Just to add to the above posters sentiments, if you did not get them, I strongly suggest getting a pair of biking shorts. They are padded in all the right places and GREATLY reduce the discomfort associated with non-comfort bike seats. Don't like riding around in spandex? Neither do I. I throw a pair of regular old cargo shorts over them. Gives me a place to carry tools, a tube, etc. as well.


----------



## mcfly (Nov 3, 2005)

+1 for the Terry Fly. I'm 5'9" 240lbs and it's butter - even wearing jeans and bombing around town.

I had a specialized BG sport and it was too wide to get behind for descents.

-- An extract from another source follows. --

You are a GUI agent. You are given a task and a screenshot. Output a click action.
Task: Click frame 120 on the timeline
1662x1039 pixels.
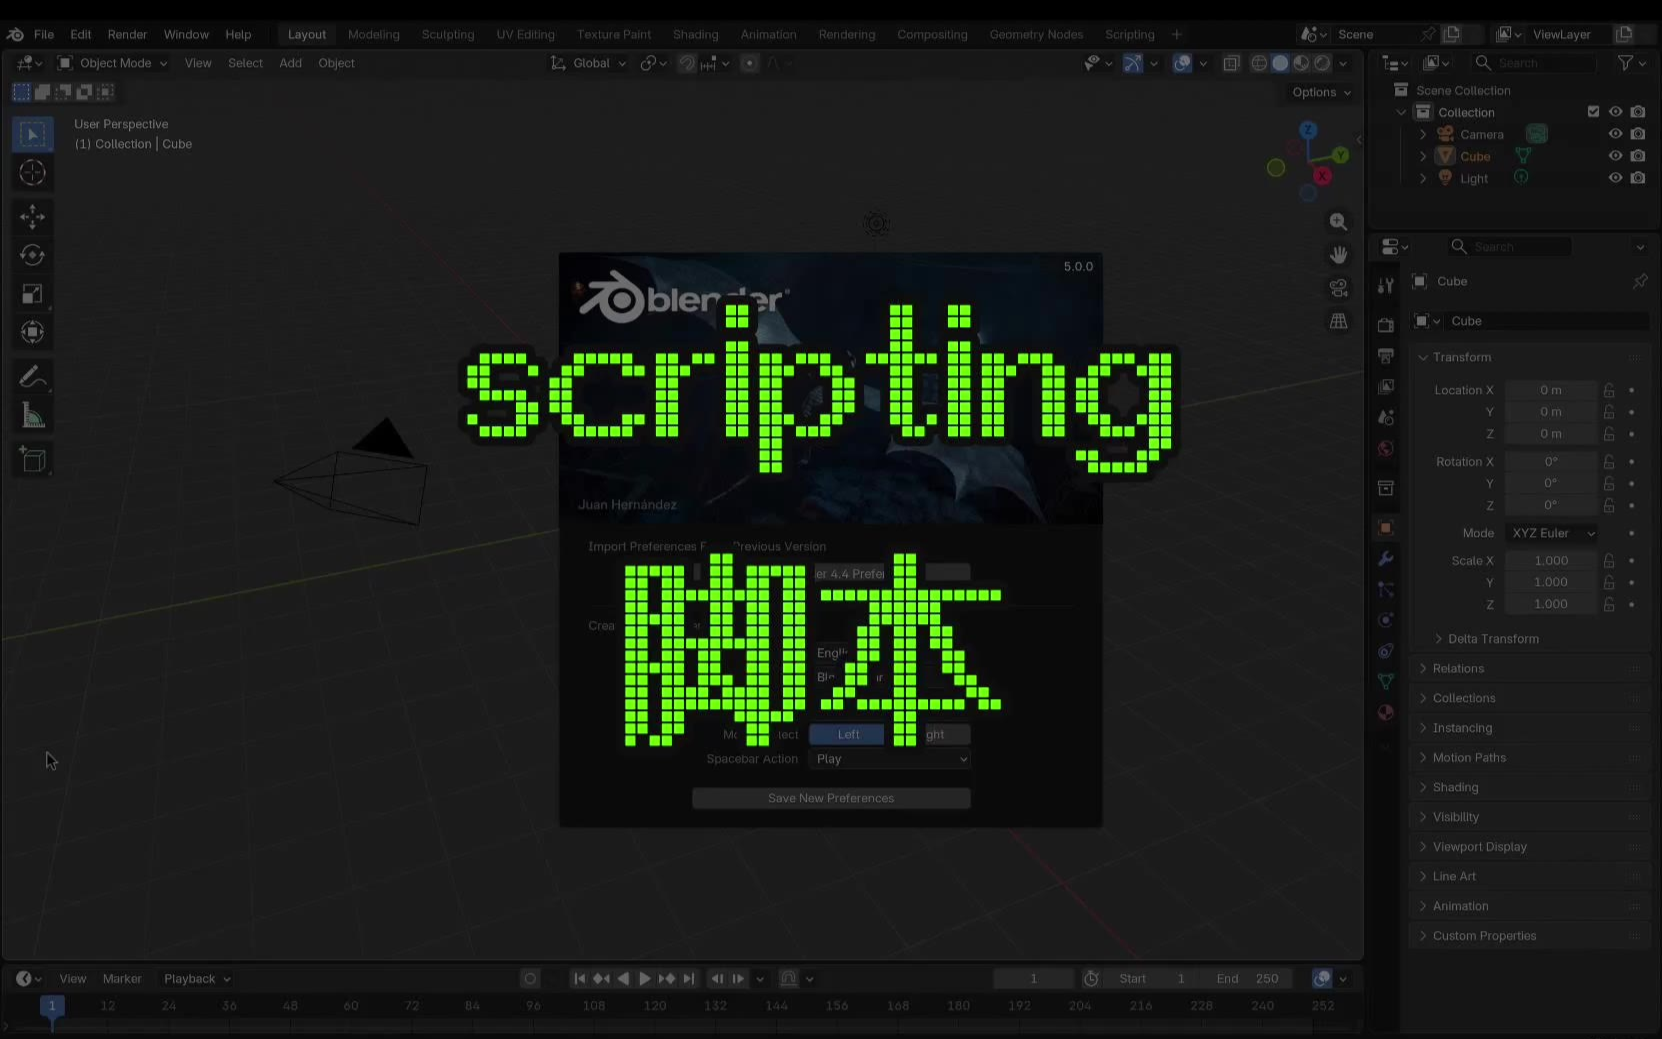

also +1 for bike shorts. liner shorts are available from many mail order places. I prefer them because I can wear them under any baggies I already have. multi taskers


----------



## FatAzzRunner (Jun 5, 2007)

Thanks for the feed back. I will check into that Terry Fly. I found it in several versions and found them for a "fairly" descent price so I will ride this current seat till my wife quits remembering that I bought a new bike and then I will invest in a new seat.


----------



## Speedub.Nate (Dec 31, 2003)

They pop up on eBay regularly with little signs of wear, for probably half the cost. You can sell it for zero loss if you don't like it.


----------



## RobHoss (Oct 11, 2006)

id give the Specialized 07 avatar Gel a go, i been using one and at first thopught it was horrid but now ive broken it in im doing 10+ miles a day on it and its starting to get quite comfortable.

Better than the WTB thing i had previously anyway.


----------



## homebody146 (Sep 18, 2006)

Brooks B17


----------



## perttime (Aug 26, 2005)

If you have not been riding much recently, all seats are awful.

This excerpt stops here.